Copy out all the lines of the data that hold the word "computer".

■ ■ ■ ■

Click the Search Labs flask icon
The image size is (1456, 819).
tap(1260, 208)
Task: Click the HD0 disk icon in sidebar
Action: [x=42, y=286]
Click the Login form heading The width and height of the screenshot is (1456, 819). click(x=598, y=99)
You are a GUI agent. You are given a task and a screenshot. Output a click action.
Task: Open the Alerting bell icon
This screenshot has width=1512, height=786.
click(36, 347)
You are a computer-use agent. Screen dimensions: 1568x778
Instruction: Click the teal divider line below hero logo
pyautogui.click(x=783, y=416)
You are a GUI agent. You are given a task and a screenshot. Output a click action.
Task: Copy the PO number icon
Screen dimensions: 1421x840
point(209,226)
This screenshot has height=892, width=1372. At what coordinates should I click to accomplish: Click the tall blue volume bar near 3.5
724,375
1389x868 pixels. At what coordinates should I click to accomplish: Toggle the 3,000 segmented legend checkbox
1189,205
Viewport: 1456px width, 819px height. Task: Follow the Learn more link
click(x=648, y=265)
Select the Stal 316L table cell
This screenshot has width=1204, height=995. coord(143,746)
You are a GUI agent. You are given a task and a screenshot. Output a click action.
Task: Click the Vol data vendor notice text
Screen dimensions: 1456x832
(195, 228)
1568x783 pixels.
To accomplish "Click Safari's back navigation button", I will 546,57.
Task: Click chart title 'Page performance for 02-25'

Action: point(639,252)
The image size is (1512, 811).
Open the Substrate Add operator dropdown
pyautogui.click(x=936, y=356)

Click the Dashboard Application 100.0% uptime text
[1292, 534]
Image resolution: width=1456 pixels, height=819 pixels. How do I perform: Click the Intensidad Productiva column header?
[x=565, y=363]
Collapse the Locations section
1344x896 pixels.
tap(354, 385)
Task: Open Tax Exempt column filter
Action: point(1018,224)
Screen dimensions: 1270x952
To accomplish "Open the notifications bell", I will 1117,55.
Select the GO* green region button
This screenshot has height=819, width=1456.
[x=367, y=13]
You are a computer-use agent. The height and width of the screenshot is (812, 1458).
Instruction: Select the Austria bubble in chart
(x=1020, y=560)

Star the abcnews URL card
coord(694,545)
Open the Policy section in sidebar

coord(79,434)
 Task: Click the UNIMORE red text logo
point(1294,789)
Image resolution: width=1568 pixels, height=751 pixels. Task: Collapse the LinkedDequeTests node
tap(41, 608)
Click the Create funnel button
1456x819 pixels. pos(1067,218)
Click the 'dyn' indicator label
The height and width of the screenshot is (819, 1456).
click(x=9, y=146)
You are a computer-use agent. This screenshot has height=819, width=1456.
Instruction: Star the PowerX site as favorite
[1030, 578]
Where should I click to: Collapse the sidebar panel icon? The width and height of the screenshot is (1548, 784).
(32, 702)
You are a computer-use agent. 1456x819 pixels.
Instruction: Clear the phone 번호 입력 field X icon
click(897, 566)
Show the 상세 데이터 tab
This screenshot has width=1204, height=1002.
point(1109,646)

■ ■ ■ ■

Answer
You are a computer-use agent. Screen dimensions: 1568x778
You are a computer-use agent. The height and width of the screenshot is (812, 1458).
You are a computer-use agent. This screenshot has height=819, width=1456.
You are a computer-use agent. 1456x819 pixels.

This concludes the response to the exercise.